Step-by-Step Titration Protocol
Monitor blood pressure every 5-15 minutes during the entire transition process to ensure hemodynamic stability and avoid dangerous hypotension 1
After starting epinephrine and achieving stable hemodynamics for 10-15 minutes, continue decreasing norepinephrine by 25% increments every 30 minutes while simultaneously increasing epinephrine by 2-3 mcg/min increments 2
Target MAP should remain ≥65 mmHg throughout the transition, though patients with chronic hypertension may require higher targets 1, 2
Complete the transition over 1-2 hours rather than abruptly switching, as this allows time to assess epinephrine's hemodynamic effects and adjust accordingly 1
Critical Monitoring Parameters
Watch for tachycardia and arrhythmias closely during epinephrine titration, as epinephrine has more potent beta-adrenergic effects than norepinephrine and can cause significant heart rate elevation and new arrhythmias 3. In one comparative study, epinephrine was associated with new arrhythmias in 20% of patients, whereas the norepinephrine group had none 3.
Metabolic Considerations
Monitor lactate levels closely during and after the transition, as epinephrine is associated with transient lactic acidosis even when hemodynamics improve 3
Epinephrine infusion increased lactate levels significantly at 6 hours compared to baseline, while norepinephrine decreased lactate in a randomized trial of cardiogenic shock patients 3
This lactate elevation with epinephrine does not necessarily indicate worsening tissue perfusion but rather reflects beta-2 mediated aerobic glycolysis 3
Dosing Equivalence Considerations
There is no direct 1:1 dose equivalence between norepinephrine and epinephrine, as they have different receptor profiles and hemodynamic effects 1, 2. Norepinephrine at 15 mcg/min is a moderate-to-high dose, so expect to need epinephrine in the range of 5-15 mcg/min (0.07-0.2 mcg/kg/min) to achieve similar MAP targets 1, 3.

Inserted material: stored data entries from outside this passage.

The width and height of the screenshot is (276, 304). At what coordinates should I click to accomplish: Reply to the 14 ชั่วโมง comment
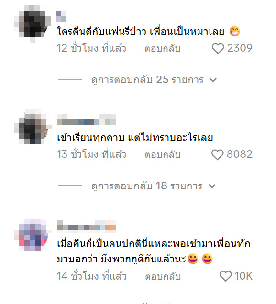(163, 276)
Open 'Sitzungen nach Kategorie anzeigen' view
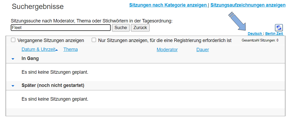The height and width of the screenshot is (126, 291). 168,5
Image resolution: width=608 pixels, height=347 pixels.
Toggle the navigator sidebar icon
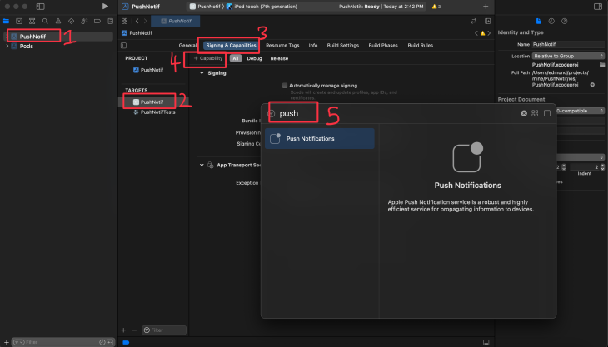tap(39, 6)
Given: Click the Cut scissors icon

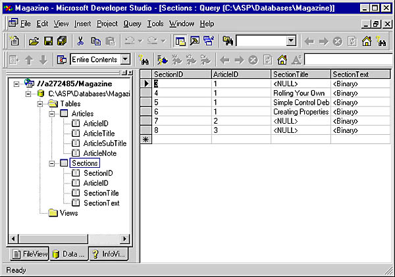Looking at the screenshot, I should (x=80, y=41).
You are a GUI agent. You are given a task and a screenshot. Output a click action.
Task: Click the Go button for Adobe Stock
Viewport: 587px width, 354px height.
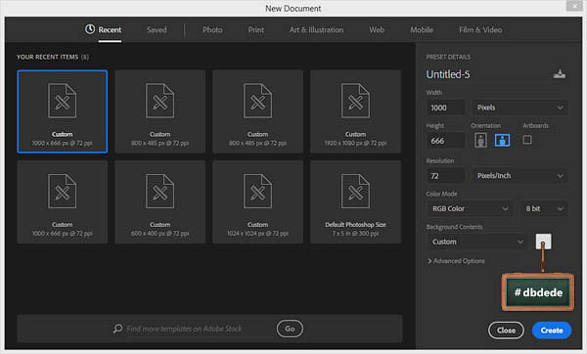point(290,329)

Practical Dosing Framework
Norepinephrine 15 mcg/min (approximately 0.2 mcg/kg/min in a 70 kg patient) typically requires epinephrine 7-15 mcg/min (0.1-0.2 mcg/kg/min) for equivalent blood pressure support 1, 3
Start conservatively with epinephrine at 2-5 mcg/min and titrate up based on response rather than attempting to calculate an exact equivalent dose 1, 2
Important Clinical Caveats
Ensure adequate volume resuscitation before and during the transition, as both vasopressors can cause severe organ hypoperfusion in hypovolemic patients despite "normal" blood pressure 1. The patient should have received at least 30 mL/kg crystalloid bolus before vasopressor initiation 1.

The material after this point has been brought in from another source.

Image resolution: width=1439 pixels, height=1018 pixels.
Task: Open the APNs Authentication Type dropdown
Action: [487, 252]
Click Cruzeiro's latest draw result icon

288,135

When to Reconsider the Transition
If the patient requires norepinephrine >15 mcg/min, consider adding vasopressin (0.03-0.04 units/min) or a second agent rather than switching to epinephrine alone 1
In cardiogenic shock specifically, the combination of norepinephrine-dobutamine is superior to epinephrine alone, with better splanchnic perfusion, lower heart rates, fewer arrhythmias, and improved lactate clearance 3
Epinephrine should be reserved for situations where norepinephrine has failed or specific clinical scenarios (anaphylaxis, beta-blocker toxicity, cardiac arrest) rather than as a routine alternative 1, 3
Administration Route
Maintain central venous access throughout the transition to minimize extravasation risk, as both agents can cause severe tissue necrosis if infiltration occurs 1, 2. If extravasation occurs with either agent, infiltrate phentolamine 5-10 mg diluted in 10-15 mL saline at the site immediately 1.
Alternative Strategy: Adding Rather Than Switching
Consider adding epinephrine 2-5 mcg/min to the existing norepinephrine rather than switching completely, as combination therapy may provide better hemodynamic support in refractory shock 1. This approach is supported by guidelines recommending addition of epinephrine 0.1-0.5 mcg/kg/min when norepinephrine alone is insufficient 1.